BEGIN MATERIAL FOR THE TASK
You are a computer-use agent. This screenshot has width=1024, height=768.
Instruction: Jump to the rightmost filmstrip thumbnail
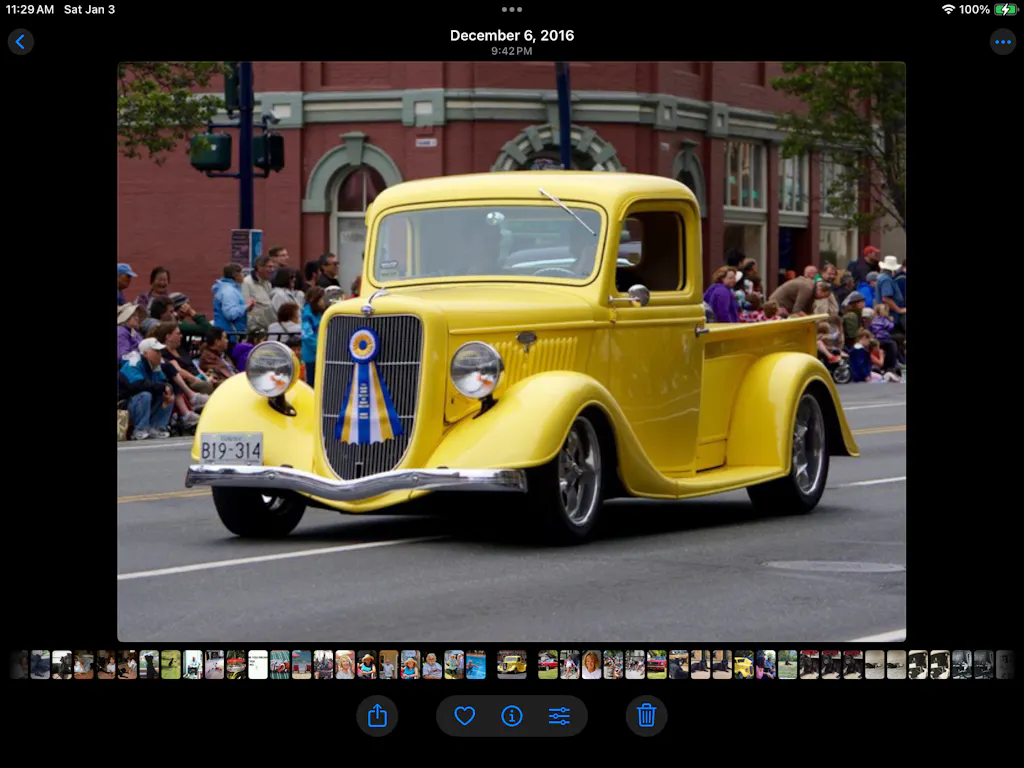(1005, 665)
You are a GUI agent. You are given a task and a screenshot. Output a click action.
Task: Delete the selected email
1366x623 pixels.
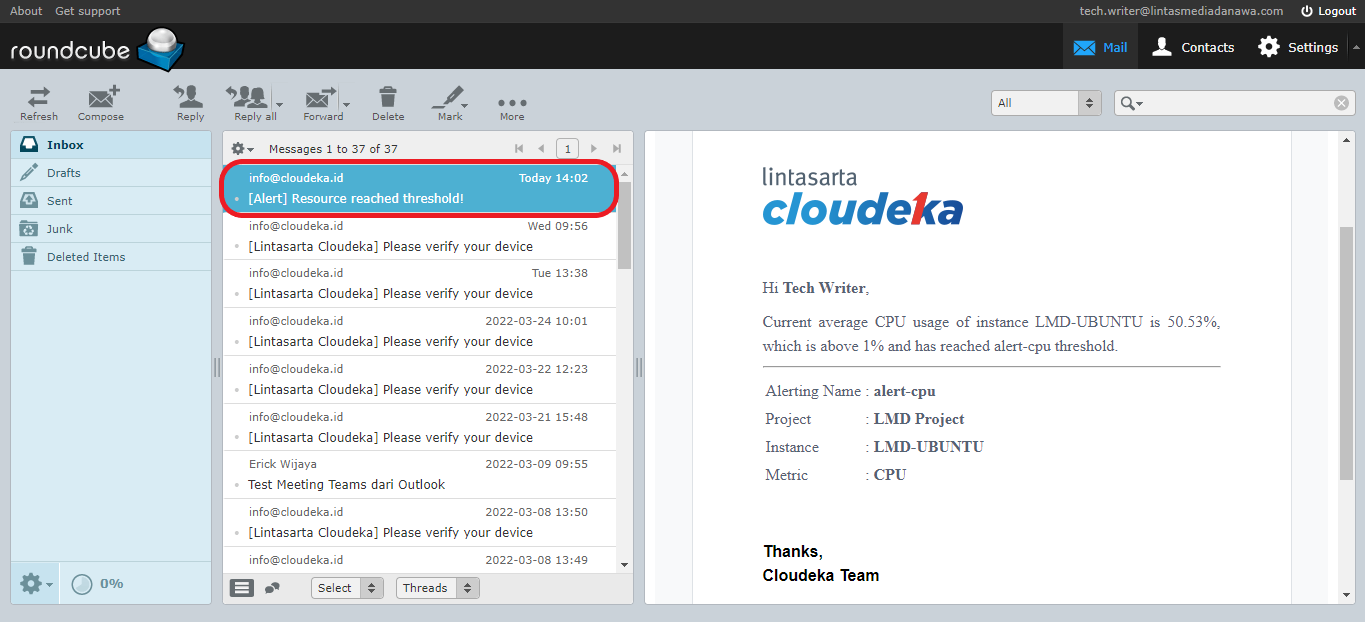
END MATERIAL FOR THE TASK
BEGIN MATERIAL FOR THE TASK
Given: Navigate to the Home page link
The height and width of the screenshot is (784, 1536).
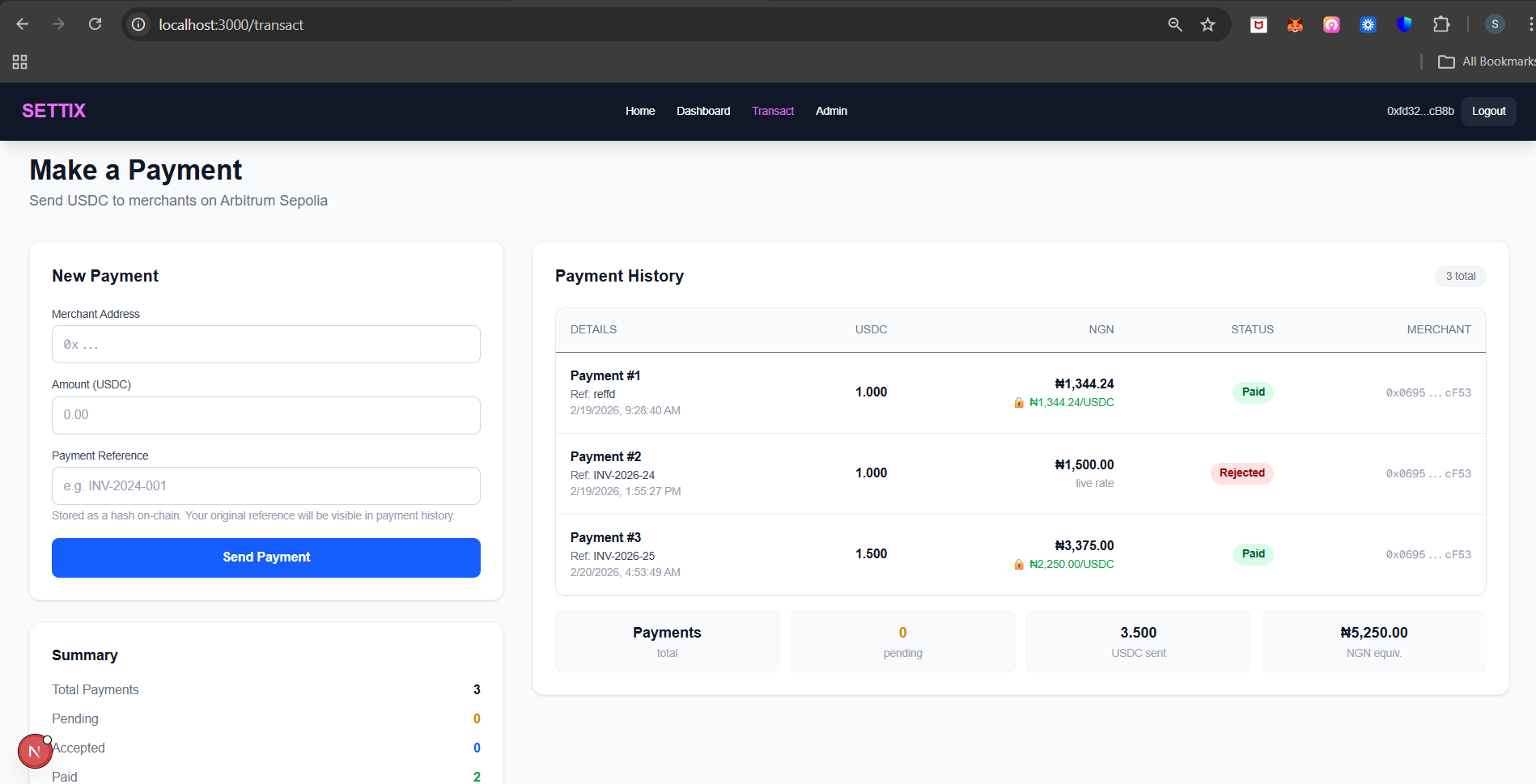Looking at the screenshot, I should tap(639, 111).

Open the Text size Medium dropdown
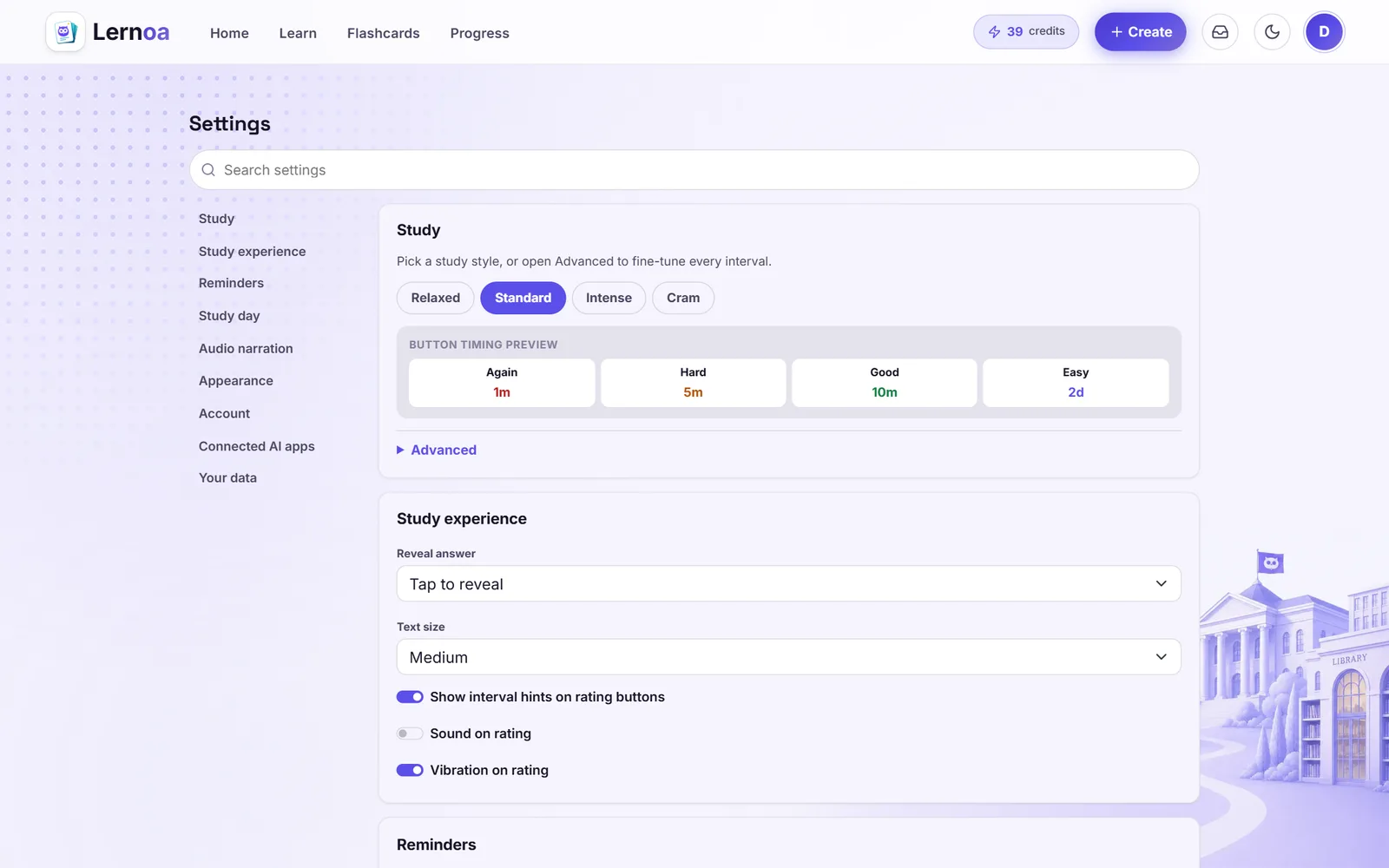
END MATERIAL FOR THE TASK
The answer must be a single number: how many lines of the data include the string "agent".

2